The RAC Foundation points out that Britain’s diesel pumps could “run dry” because of a growing dependence on foreign fuel…reports Asian Lite news
The motoring research group said diesel demand had been rising for decades, but UK refineries were struggling to cope.
There were 11 million diesel cars on the road last year, compared with just 1.6 million in 1994.
The RACF said that, at this rate, diesel would be four times more popular than petrol by 2030.
Yet we consume twice as much diesel as we produce, and that growing reliance on countries including Russia and India to supply the fuel could leave motorists “at the mercy of the global market” in future, the foundation said, reports BBC News.
“Even if we are not in conflict with those countries that control the taps, they might simply decide they need more of what they produce for their own markets,” RACF director Steve Gooding told the BBC News.
“If supply is interrupted, then at best we’ll see sharp rises in forecourt prices and, at worst, there is the unlikely but real possibility of pumps running dry,” Gooding said.
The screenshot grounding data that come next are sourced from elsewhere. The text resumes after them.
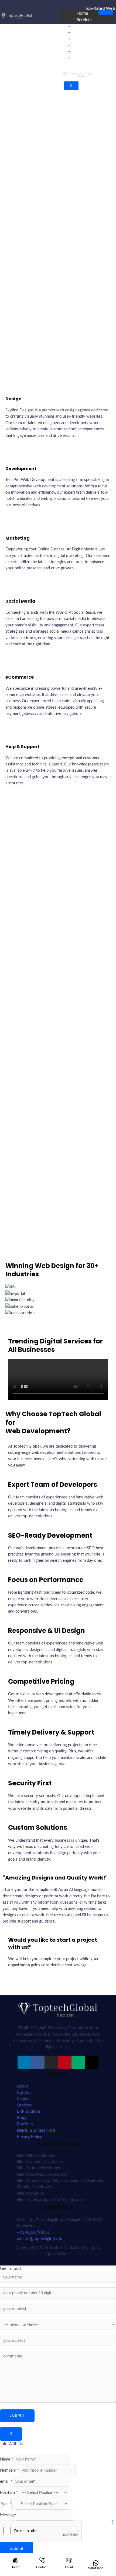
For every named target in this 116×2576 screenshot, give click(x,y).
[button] (58, 1319)
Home (82, 13)
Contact (84, 57)
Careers (84, 32)
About (82, 45)
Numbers (9, 2470)
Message (8, 2515)
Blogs (82, 39)
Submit (16, 2548)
Mr Gooding, of the RACF, said that any shortage could hit hardest in the most populated area of the country.
“The UK keeps fuel reserves in case of emergencies, but they are not uniformly spread and the South East of England is particularly vulnerable to shocks to the supply chain,” he told BBC News.
The report says that in 2009 there were nine big refineries in the UK. But since then, three have shut and several others are up for sale. The older refineries were never set up to make diesel because it was a niche product when they were built in the sixties. Converting them is too expensive, Mr Gooding said.
It is estimated that NO2 could be responsible for thousands of UK deaths each year. Pollution can also exacerbate breathing problems such as asthma. A recent government study put the number of premature deaths in the UK attributed specifically to NO2 at 23,500.
According to the latest figures available from the OECD, premature deaths and ill health caused by air pollution cost the UK economy an estimated $86bn (£56bn) in 2010.
One idea being floated is to restrict diesel vehicles in six city centres – London, Birmingham, Leeds, Nottingham, Derby and Southampton. In London, dirty diesel drivers could soon be paying an extra £12.50 to drive in town, on top of the £11.50 congestion charge.